=== Record extracts ===
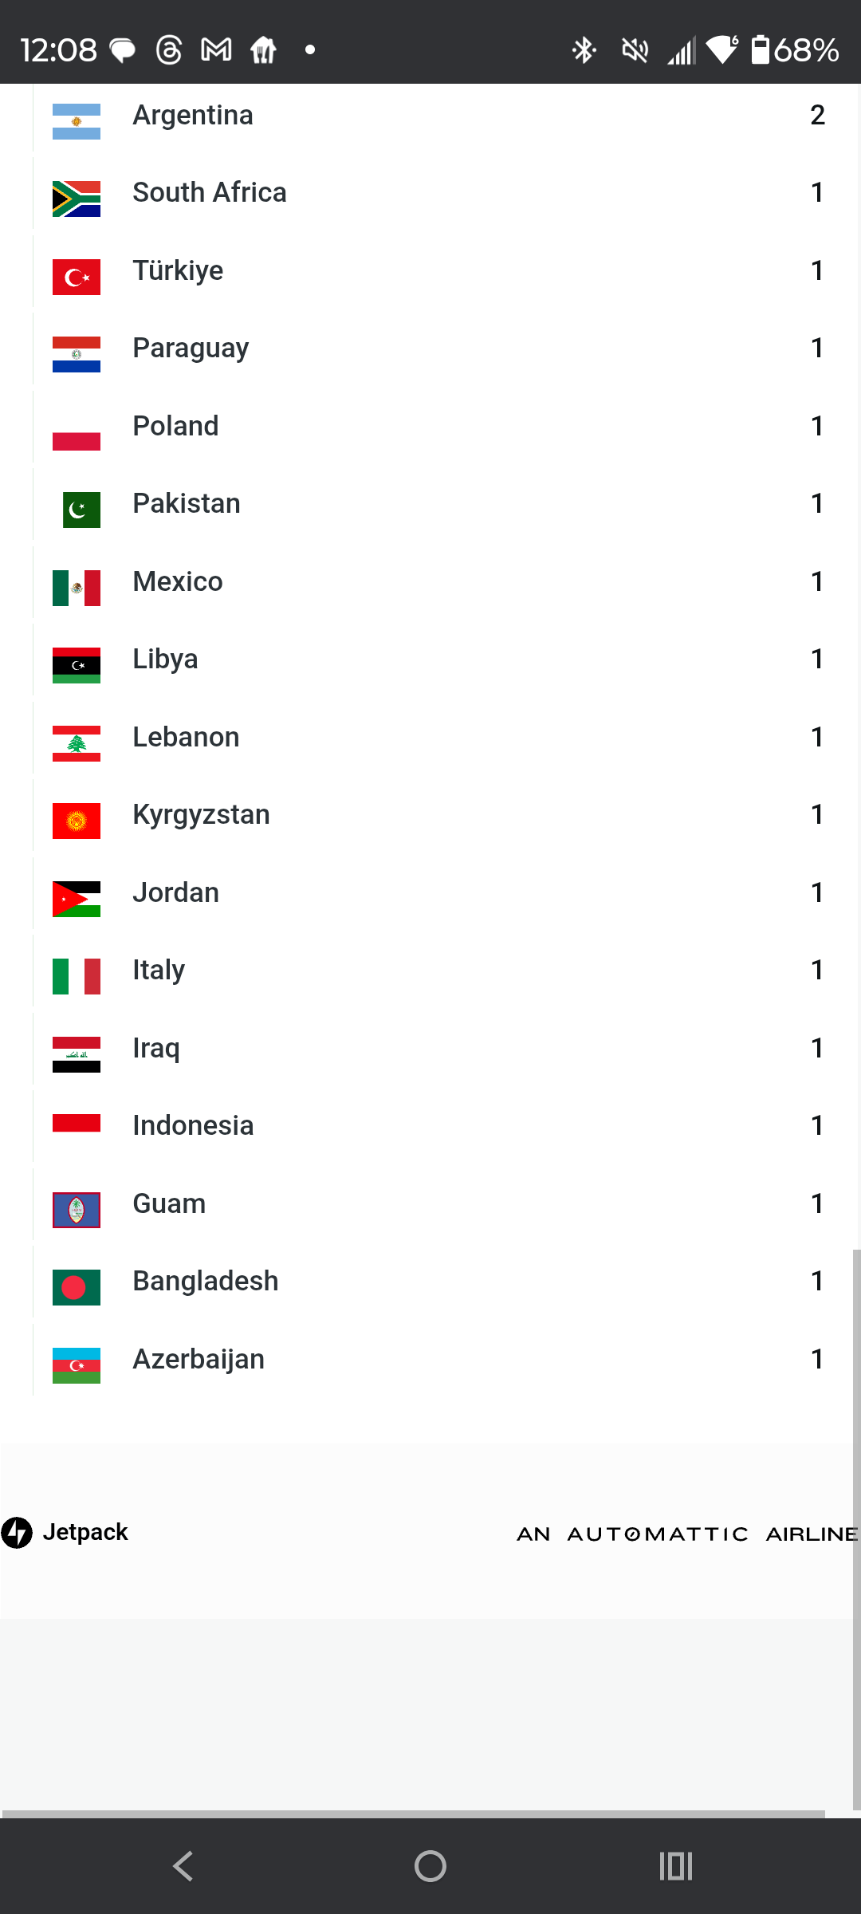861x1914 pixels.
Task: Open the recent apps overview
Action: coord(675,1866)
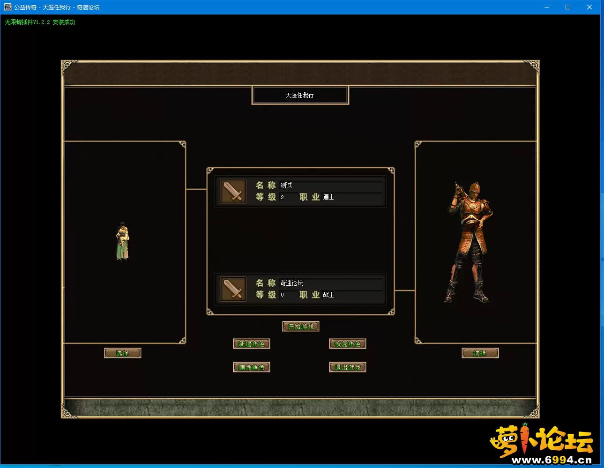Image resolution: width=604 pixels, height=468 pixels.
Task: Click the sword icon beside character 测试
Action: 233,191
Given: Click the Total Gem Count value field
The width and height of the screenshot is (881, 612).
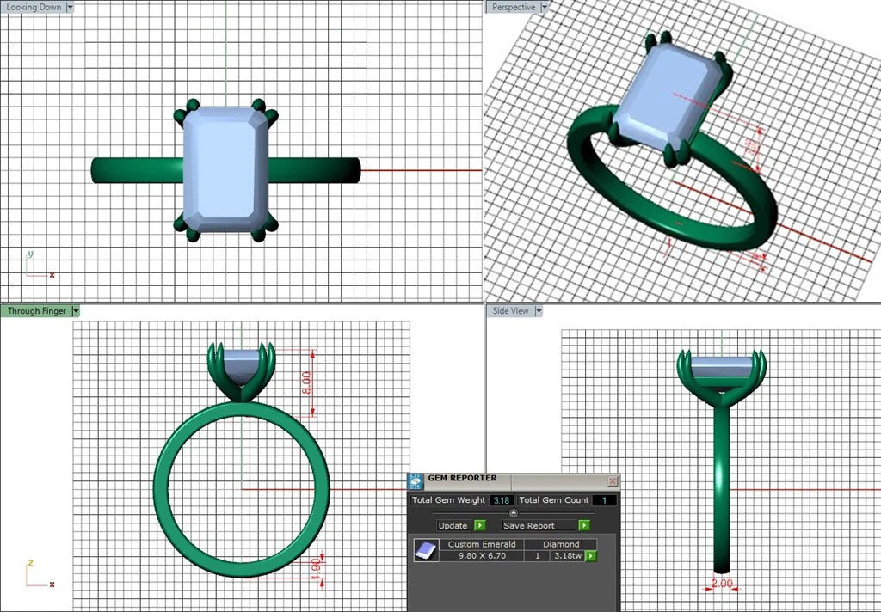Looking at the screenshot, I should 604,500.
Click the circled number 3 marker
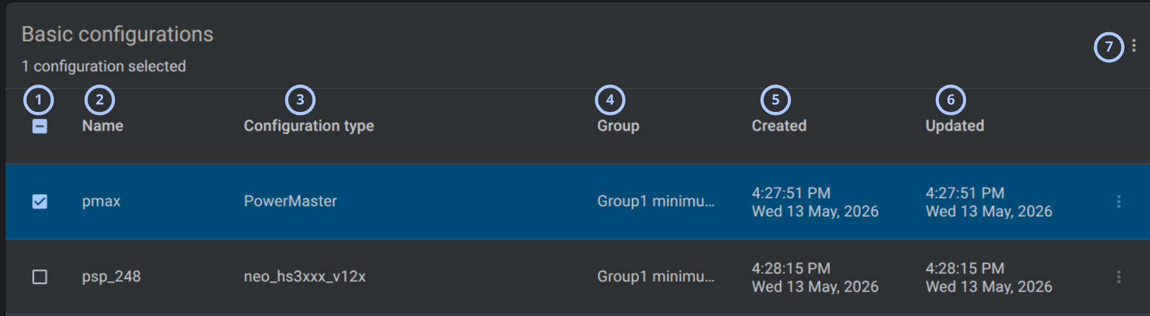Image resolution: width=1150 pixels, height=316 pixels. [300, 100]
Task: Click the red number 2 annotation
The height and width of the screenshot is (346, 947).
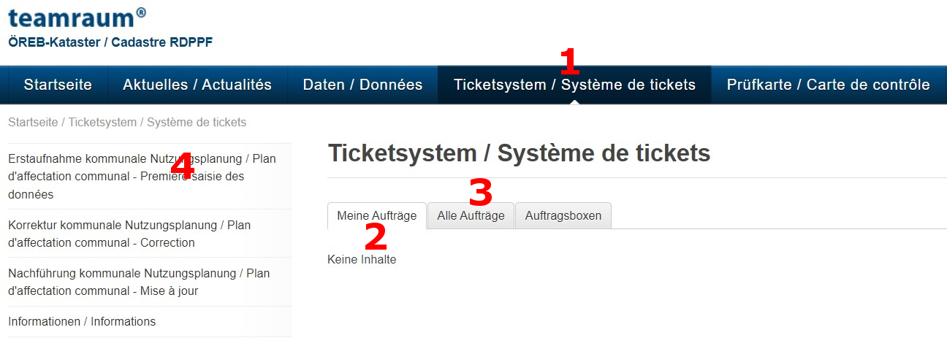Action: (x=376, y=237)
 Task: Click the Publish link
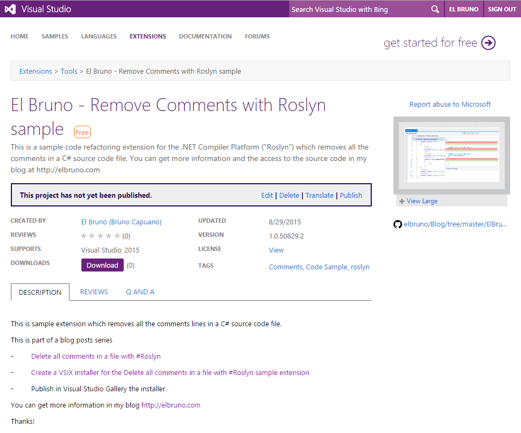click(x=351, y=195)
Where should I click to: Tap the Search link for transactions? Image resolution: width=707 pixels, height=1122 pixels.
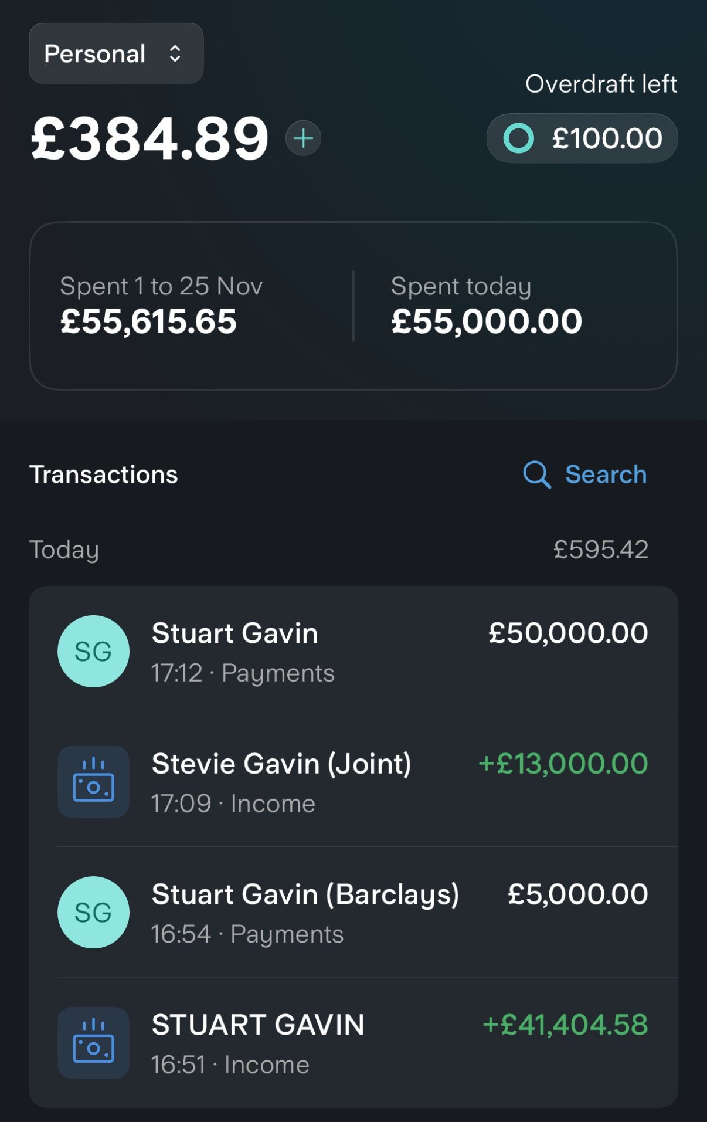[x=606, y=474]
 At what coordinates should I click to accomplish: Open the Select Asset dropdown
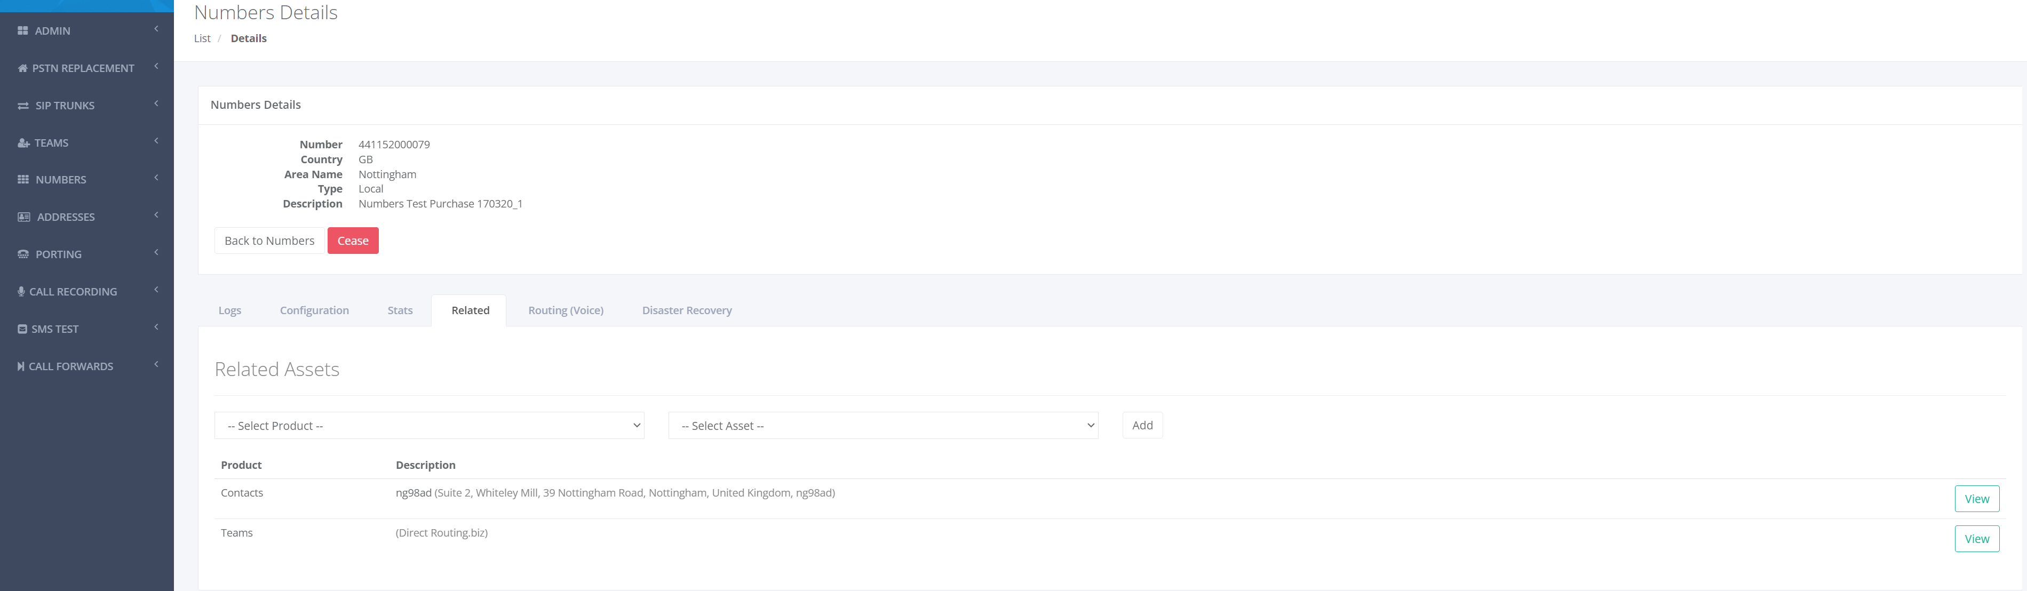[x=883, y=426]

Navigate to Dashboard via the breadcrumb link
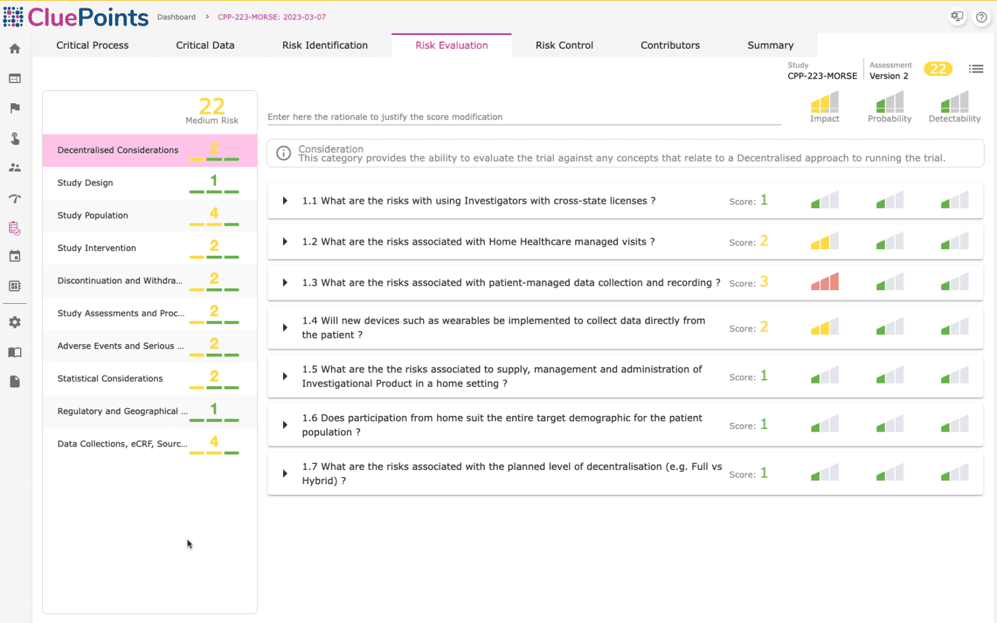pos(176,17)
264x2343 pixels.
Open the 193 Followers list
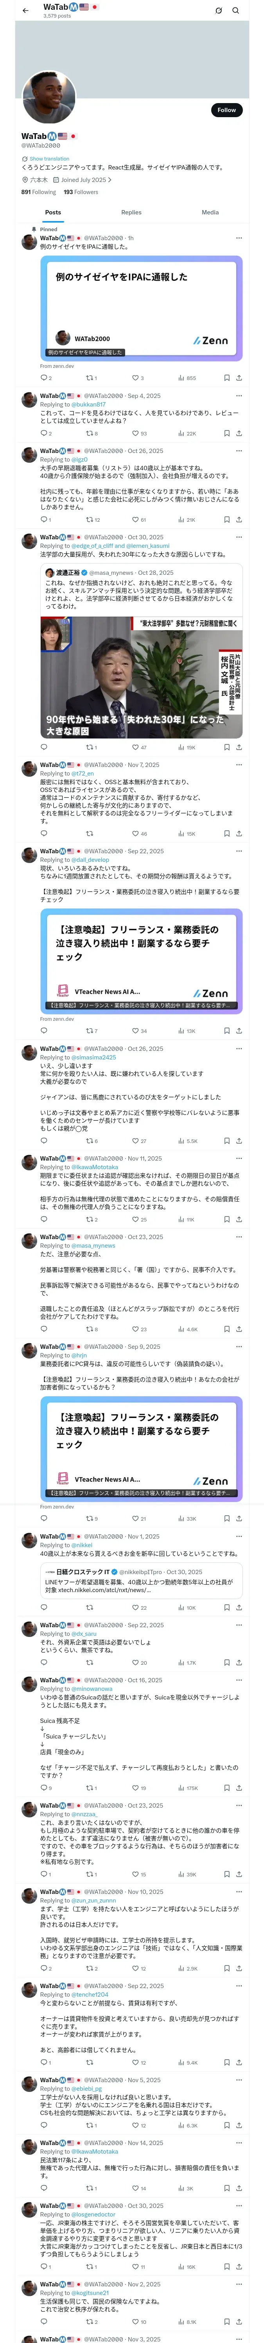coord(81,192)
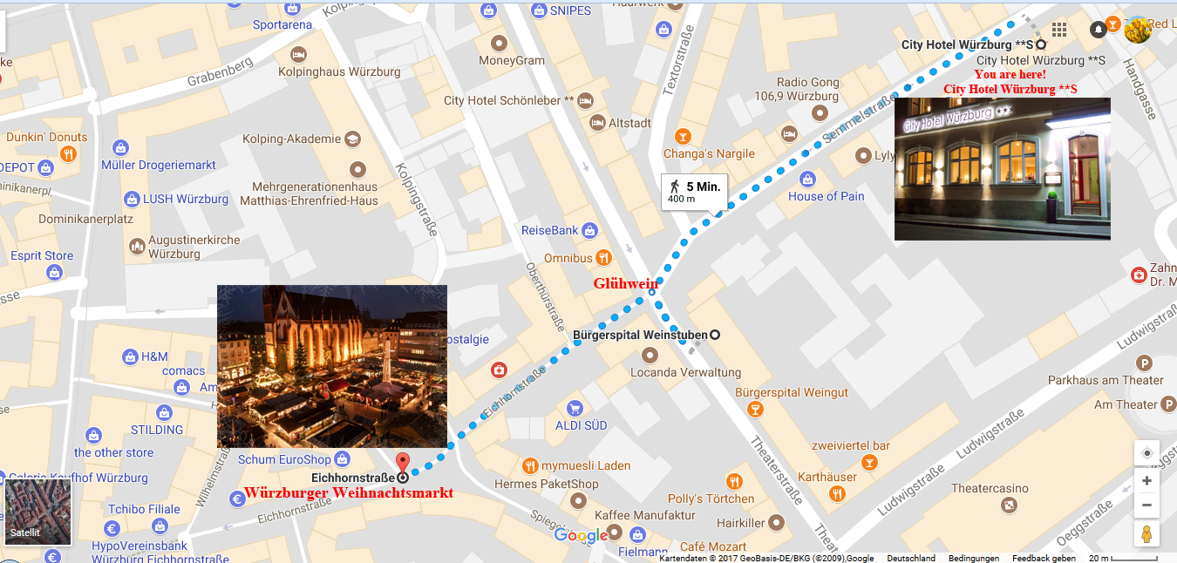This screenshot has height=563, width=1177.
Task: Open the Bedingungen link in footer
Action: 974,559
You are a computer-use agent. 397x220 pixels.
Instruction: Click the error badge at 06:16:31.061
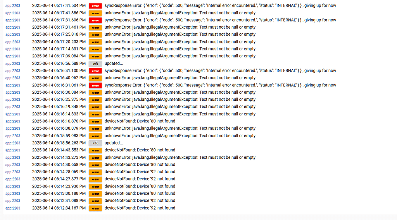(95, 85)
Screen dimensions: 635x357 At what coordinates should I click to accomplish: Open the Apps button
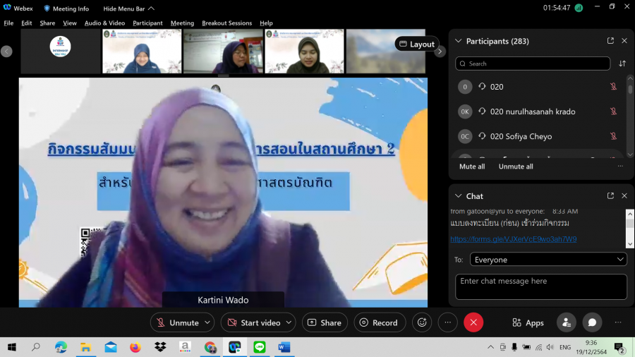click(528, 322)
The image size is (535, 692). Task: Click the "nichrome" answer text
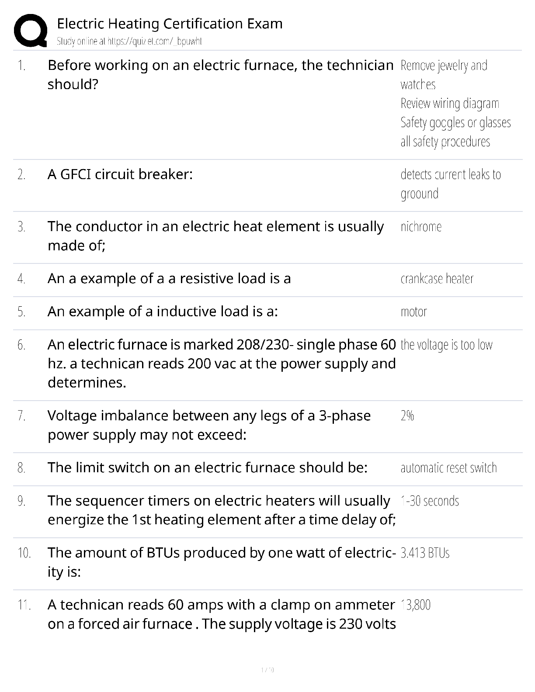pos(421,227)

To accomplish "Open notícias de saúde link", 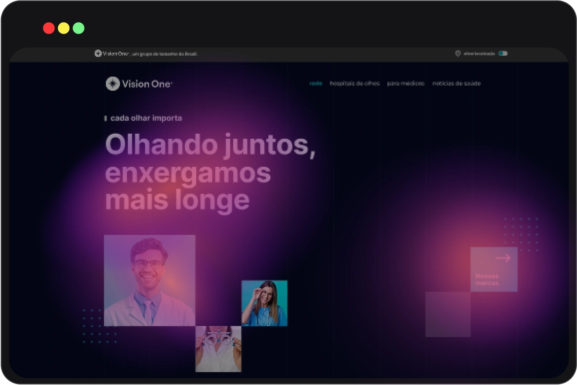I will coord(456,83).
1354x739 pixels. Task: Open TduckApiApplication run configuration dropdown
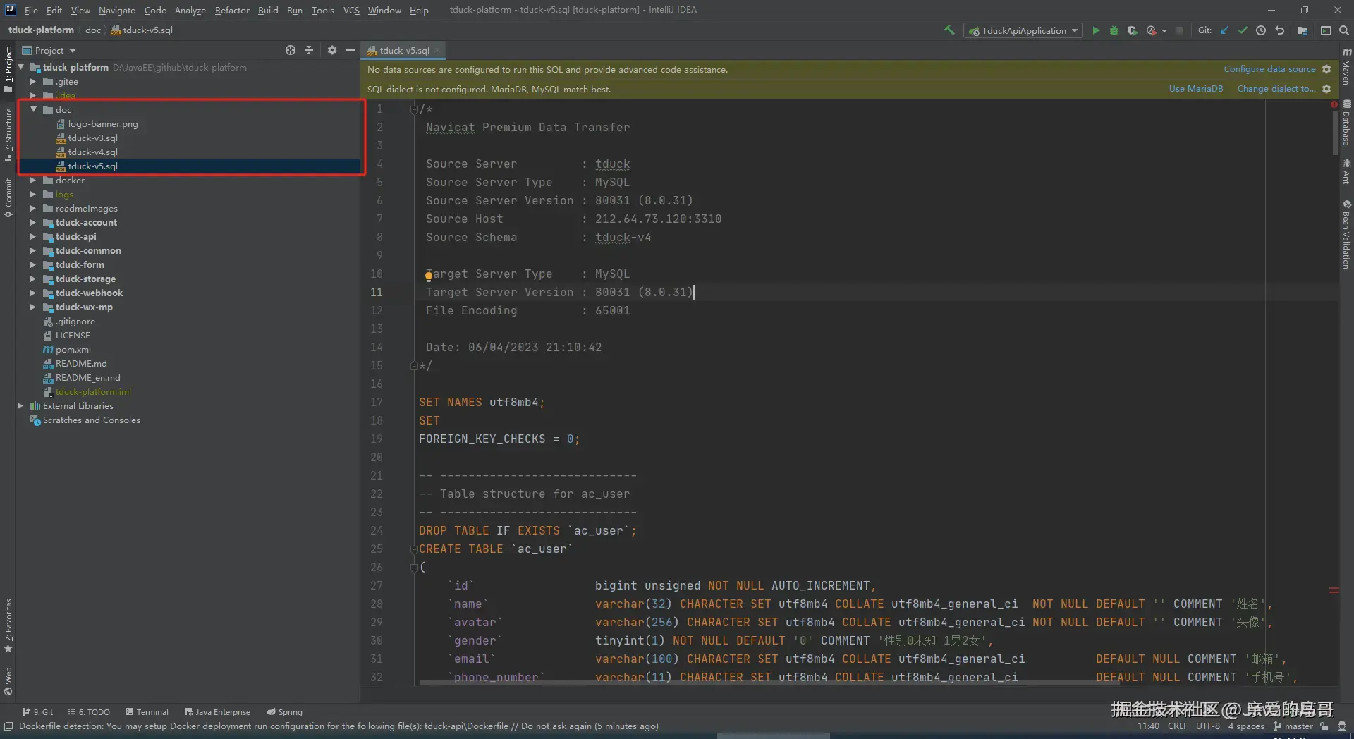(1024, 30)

=== Exercise ===
In the entries above, find the line that contains "The width and" and the line that contains "264x2343 pixels.". Reproduce exactly those two lines and every line between them, but not the pictures.

=== Solution for this exercise ===
The width and height of the screenshot is (881, 612).
Looking at the screenshot, I should 604,500.
Click the circled number 3 marker
Image resolution: width=1150 pixels, height=316 pixels. [300, 100]
Task: Click the red number 2 annotation
The height and width of the screenshot is (346, 947).
Action: (x=376, y=237)
 Task: Click the Publish link
click(x=351, y=195)
Where should I click to: Tap the Search link for transactions? Image resolution: width=707 pixels, height=1122 pixels.
[x=606, y=474]
 At what coordinates should I click to accomplish: Open the Select Asset dropdown
[x=883, y=426]

Navigate to Dashboard via the breadcrumb link
pos(176,17)
264x2343 pixels.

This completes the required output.